Objective A: In the post about Sierra Leone, what has recently upset the long-standing balance between Muslims and Christians there?
Objective B: Reproduce a passage from the post about Sierra Leone, beginning at the words "I heard a story" and stopping after "and her heritage.".
Objective C: Write the next part of the post about religion in Sierra Leone, picking up after its final sentence.
begin Selection
KMO prime (kmoprime@juno.com)
Sat, 12 Oct 1996 16:42:04 EDT


I heard a story on All Things Considered this past week about the African
nation of Sierra Leone. According to the story, Muslims and Christians
have peacefully co-existed there for hundreds of years. This was only
possible because Sierra Leone's brand of Christianity and its brand of
Islam are uncharacteristically tolerant of other religions. Islam in
Sierra Leone comes in a particularly mild variety. Women do not wear
veils, and participate in public life in ways that Arab Muslims would
find shocking. One Muslim woman interviewed attended a Catholic
missionary school as a child and she laughed and good-naturedly recited
the Lord's prayer to show that she remembered her Christian training and
accepted it as part of herself and her heritage.

This seemingly stable balance has recently been upset by the introduction
of American Protestant evangelical movements. The big name
televangelists and a horde of wannabes have set up operations in Sierra
Leone. These protestant evangelists stress the importance of seeking new
converts. From a memetic perspective, I'd describe the evangelists as
programming new hosts to devote an inordinate amount of resources (for
Sierra Leone) to depriving other meme-complexes of propagative resources,
i.e. hosts.
end Selection
begin Listed entries
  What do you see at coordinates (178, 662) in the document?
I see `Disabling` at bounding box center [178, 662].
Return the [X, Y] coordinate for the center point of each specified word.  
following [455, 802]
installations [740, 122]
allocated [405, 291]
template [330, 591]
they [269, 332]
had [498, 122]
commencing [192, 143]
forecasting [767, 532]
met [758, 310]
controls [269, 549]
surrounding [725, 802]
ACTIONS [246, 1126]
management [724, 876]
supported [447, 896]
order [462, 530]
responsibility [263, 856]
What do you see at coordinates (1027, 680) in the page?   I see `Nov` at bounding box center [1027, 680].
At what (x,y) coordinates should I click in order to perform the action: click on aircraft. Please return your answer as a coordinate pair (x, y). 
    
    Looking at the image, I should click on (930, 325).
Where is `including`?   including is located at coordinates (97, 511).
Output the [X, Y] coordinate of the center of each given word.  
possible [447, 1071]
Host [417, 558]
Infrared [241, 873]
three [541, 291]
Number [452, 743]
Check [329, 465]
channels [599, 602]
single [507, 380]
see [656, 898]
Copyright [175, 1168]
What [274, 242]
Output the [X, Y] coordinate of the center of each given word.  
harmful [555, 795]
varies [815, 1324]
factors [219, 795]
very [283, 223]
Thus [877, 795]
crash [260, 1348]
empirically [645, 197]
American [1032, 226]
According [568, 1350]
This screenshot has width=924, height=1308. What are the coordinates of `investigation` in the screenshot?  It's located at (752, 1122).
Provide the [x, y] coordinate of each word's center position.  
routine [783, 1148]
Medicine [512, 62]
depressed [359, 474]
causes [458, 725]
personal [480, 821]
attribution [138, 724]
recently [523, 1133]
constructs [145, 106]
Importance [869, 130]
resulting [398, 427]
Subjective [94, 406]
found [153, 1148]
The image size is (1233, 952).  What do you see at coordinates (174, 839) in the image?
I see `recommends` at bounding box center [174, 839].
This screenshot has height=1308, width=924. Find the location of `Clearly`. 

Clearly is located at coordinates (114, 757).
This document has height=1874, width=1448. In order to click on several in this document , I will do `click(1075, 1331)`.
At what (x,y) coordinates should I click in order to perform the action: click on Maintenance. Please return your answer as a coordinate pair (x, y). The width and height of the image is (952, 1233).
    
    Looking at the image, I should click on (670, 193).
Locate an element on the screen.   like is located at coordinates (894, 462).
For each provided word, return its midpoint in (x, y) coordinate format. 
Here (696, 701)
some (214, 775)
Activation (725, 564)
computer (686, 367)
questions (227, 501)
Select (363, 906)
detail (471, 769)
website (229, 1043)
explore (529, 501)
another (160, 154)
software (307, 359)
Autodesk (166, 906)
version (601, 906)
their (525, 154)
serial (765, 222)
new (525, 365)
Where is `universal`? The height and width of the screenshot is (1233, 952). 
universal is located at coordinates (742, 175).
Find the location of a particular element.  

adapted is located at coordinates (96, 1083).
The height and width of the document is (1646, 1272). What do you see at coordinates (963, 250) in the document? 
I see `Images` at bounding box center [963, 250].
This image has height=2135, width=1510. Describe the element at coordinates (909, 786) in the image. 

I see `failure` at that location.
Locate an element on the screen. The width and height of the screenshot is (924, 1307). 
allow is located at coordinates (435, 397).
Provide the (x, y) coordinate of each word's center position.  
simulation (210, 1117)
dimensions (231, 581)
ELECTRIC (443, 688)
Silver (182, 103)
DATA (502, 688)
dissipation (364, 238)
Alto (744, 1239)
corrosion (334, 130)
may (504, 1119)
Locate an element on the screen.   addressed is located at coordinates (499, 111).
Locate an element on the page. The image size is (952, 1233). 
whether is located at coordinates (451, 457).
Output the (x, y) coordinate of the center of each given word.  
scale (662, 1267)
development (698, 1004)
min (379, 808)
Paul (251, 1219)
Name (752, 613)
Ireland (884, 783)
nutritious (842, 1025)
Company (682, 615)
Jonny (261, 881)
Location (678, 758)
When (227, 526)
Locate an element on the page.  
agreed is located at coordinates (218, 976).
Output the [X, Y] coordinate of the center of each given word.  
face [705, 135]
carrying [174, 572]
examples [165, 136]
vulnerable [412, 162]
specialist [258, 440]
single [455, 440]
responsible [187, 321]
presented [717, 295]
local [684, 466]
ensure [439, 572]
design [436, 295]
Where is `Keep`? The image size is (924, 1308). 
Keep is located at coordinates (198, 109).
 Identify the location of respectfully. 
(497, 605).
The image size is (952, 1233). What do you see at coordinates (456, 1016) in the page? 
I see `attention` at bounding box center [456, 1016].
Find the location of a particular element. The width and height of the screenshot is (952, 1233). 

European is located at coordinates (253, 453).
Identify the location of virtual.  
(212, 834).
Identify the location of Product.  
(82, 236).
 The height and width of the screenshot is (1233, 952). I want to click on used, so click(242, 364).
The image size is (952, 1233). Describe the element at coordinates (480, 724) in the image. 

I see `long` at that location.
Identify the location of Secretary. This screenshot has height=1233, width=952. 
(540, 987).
end Listed entries
Exercise result A: The introduction of American Protestant evangelical movements.

Exercise result B:
I heard a story on All Things Considered this past week about the African
nation of Sierra Leone. According to the story, Muslims and Christians
have peacefully co-existed there for hundreds of years. This was only
possible because Sierra Leone's brand of Christianity and its brand of
Islam are uncharacteristically tolerant of other religions. Islam in
Sierra Leone comes in a particularly mild variety. Women do not wear
veils, and participate in public life in ways that Arab Muslims would
find shocking. One Muslim woman interviewed attended a Catholic
missionary school as a child and she laughed and good-naturedly recited
the Lord's prayer to show that she remembered her Christian training and
accepted it as part of herself and her heritage.

Exercise result C:
This introduction of an intolerant variety of Christianity has sparked an
intolerance arms race. In an environment in which no one is using
intolerance as a propagative strategy, mild intolerance works well and
spreads quickly. Consequently, Iranian muslim fundamentalists have
recently directed their attention and resources to producing a new,
intolerant, generation of muslims in Sierra Leone. They've set up
schools in the city and brought in poor and orphaned children from the
country side to be trained in the new schools. The higher-ups in these
new fundamentalist-leaning Islamic movements in Sierra Leone would still
seem liberal and unacceptably tolerant to their Arab counterparts, but
this arms race is just getting started. I'm certainly not rooting for
either side, but I expect that in an intolerance arms-race American
televangelists will find themselves out-classed by Islamic
fundamentalists.

Did anyone else hear this story? Does anyone have any information to
add? I would certainly welcome any factual corrections or additional
insight.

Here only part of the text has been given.